程よい広さの中庭に転門を敷いて都へ戻り、新大陸における事の顛末を奏上した。陰陽尹のとった行動に関しては咎めは無く、経文神道の多神教的性格を役立てる方針となった。
聖武天皇は千を超える随伴を連れて津蘭へ入城し、斗比留珍から正式に王権を譲り受けた。これによって聖武天皇は彼等の信ずる神としてこの地に君臨し、彼等の信ずる威光を注ぐことになった。
斗比留珍や黙手須万は郡司として組み入れ、実質的な統治を任せることとした。国司こそ中央からの派遣であるが、二人の持つ地元との信頼は貴重である。
津蘭以北の諸都市は恭順したが、それ以外にも遊牧的な生活を営む部族が無数に存在した。幸いにも敵対的ではないので、時間を掛けて徳化を進める方針だ。
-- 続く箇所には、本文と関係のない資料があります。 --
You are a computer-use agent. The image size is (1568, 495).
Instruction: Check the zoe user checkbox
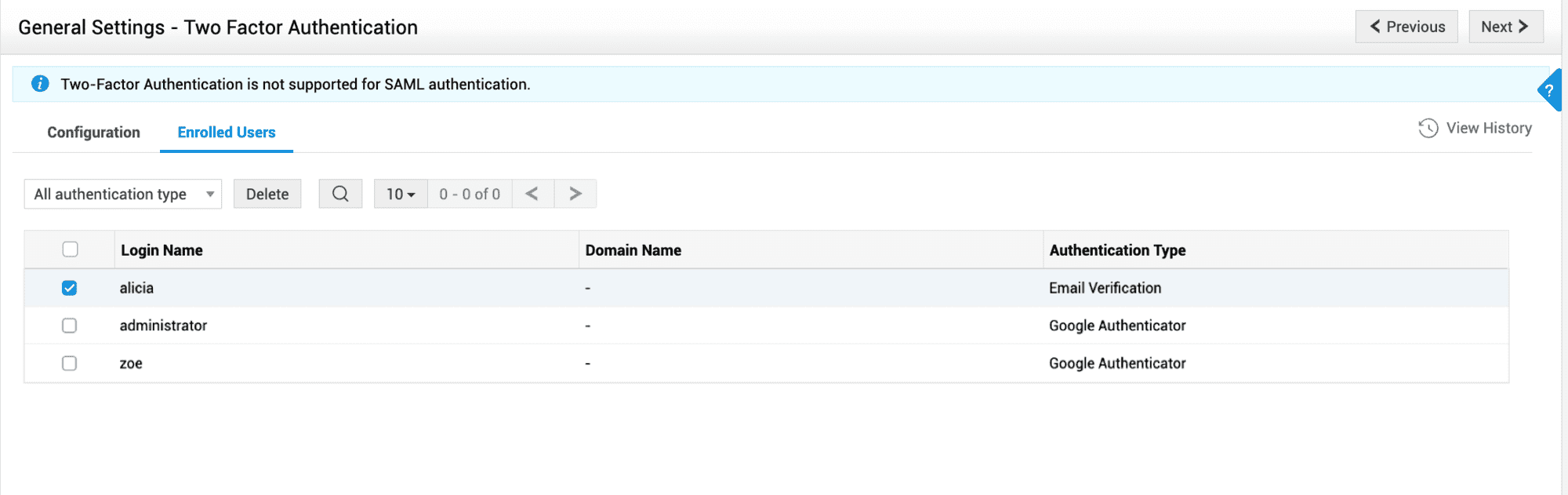coord(70,363)
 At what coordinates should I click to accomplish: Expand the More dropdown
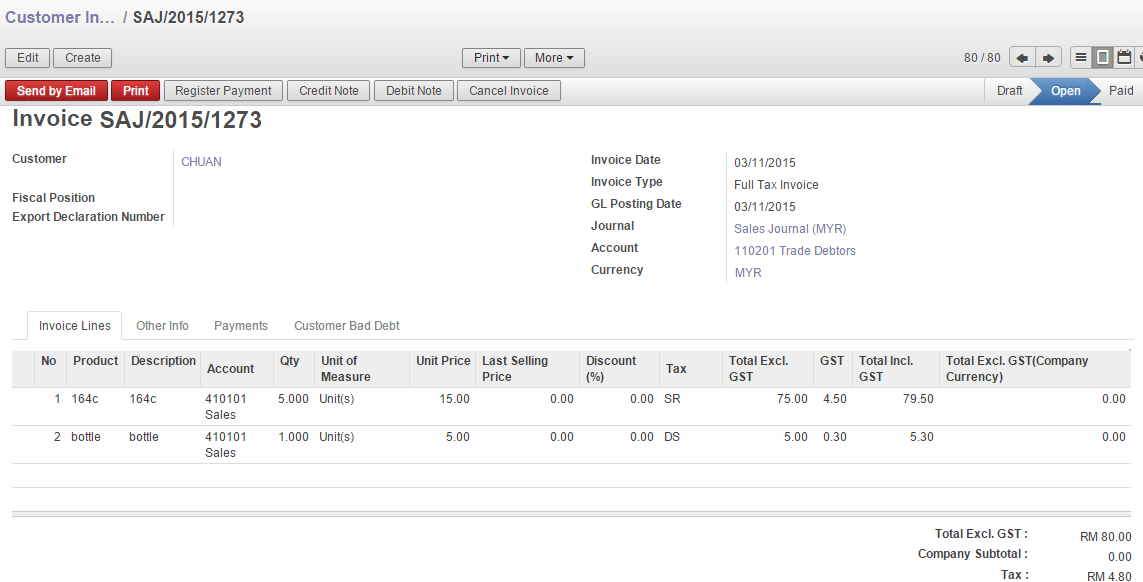click(553, 57)
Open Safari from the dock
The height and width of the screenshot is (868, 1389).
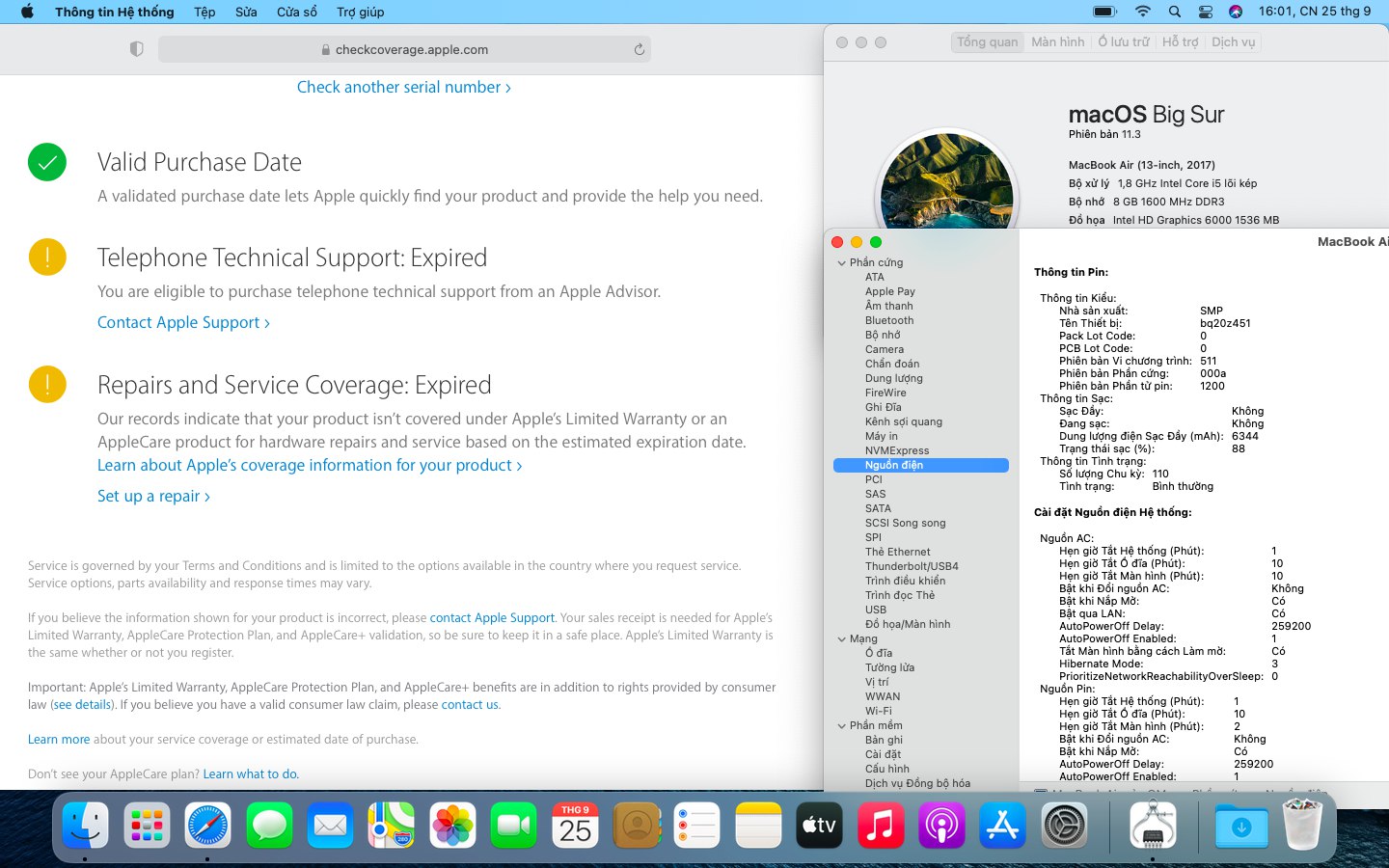(x=208, y=827)
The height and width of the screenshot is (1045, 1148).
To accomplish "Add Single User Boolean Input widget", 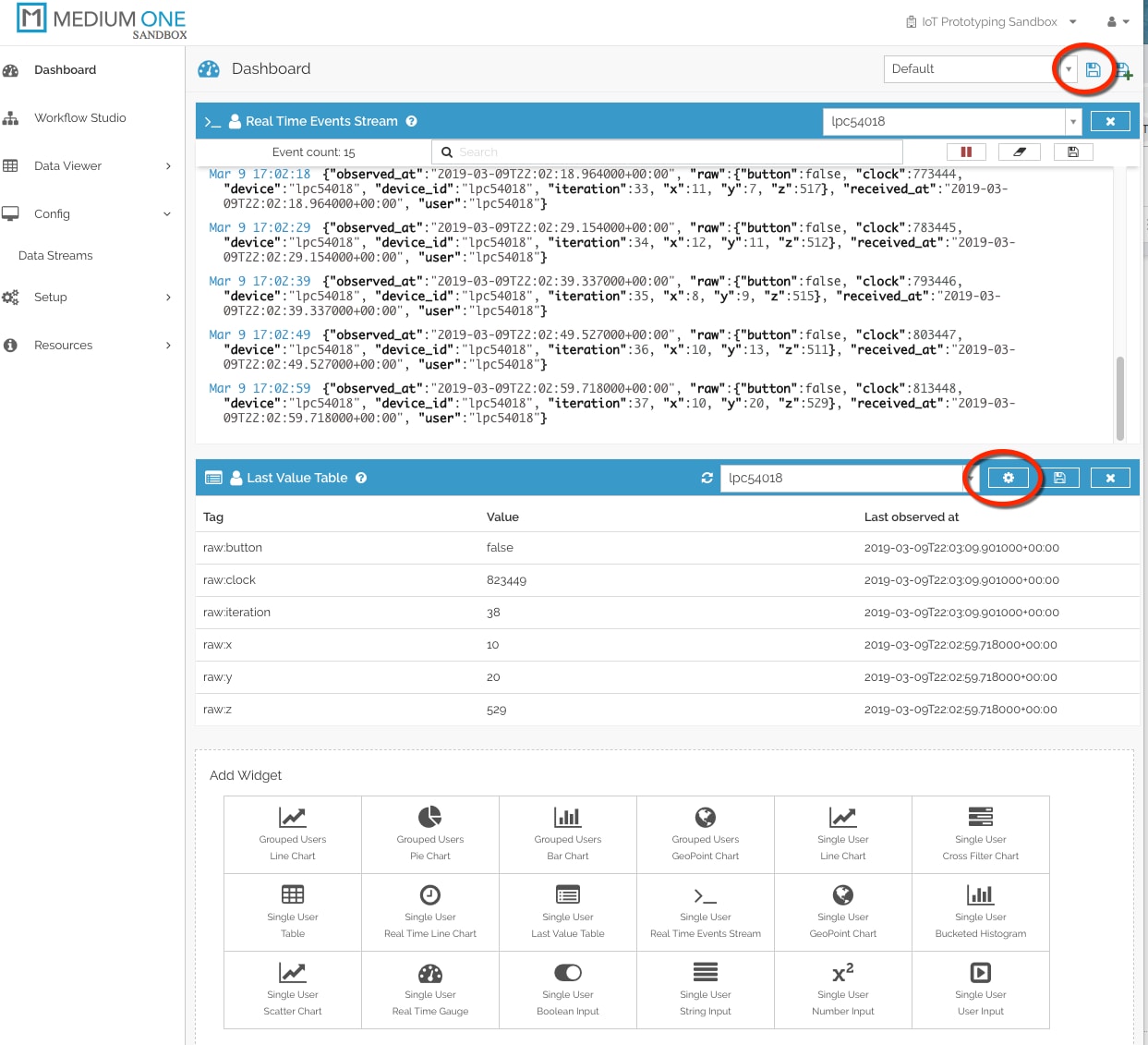I will click(567, 990).
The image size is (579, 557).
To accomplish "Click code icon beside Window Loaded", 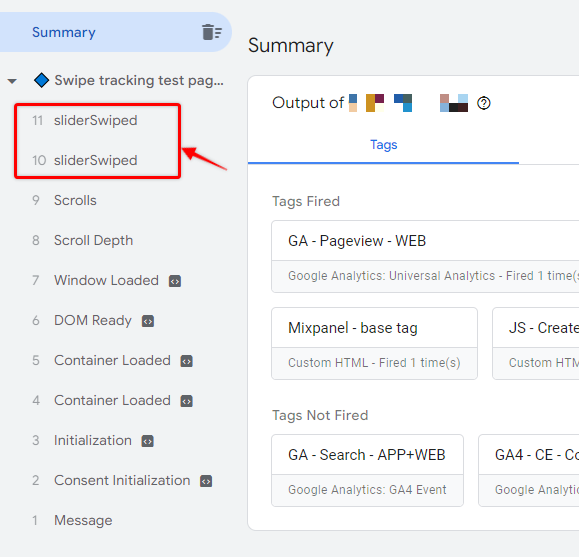I will tap(175, 281).
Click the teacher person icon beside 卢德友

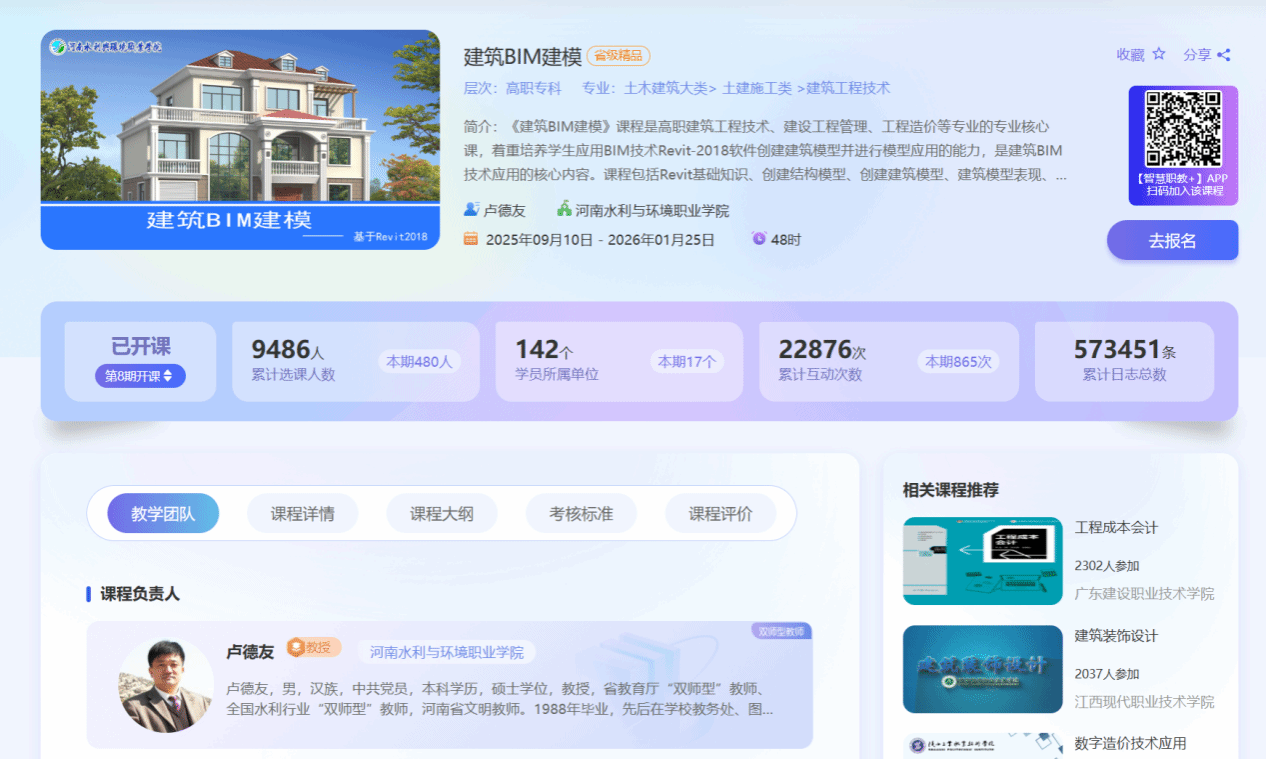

統治とは少し関係が無くなるが、西海岸の方で東洋道の商人と出会った。話を聞くと彼は東洋道から直接渡海しており、これによって図らずも全土の一周が成された。この事実は朝廷の諸博士を以てしても説明がつかず、仮説を立てる為に博士は連日議論を重ねることになったという。
広徳三年水無月廿日、徳化がさらに進展した。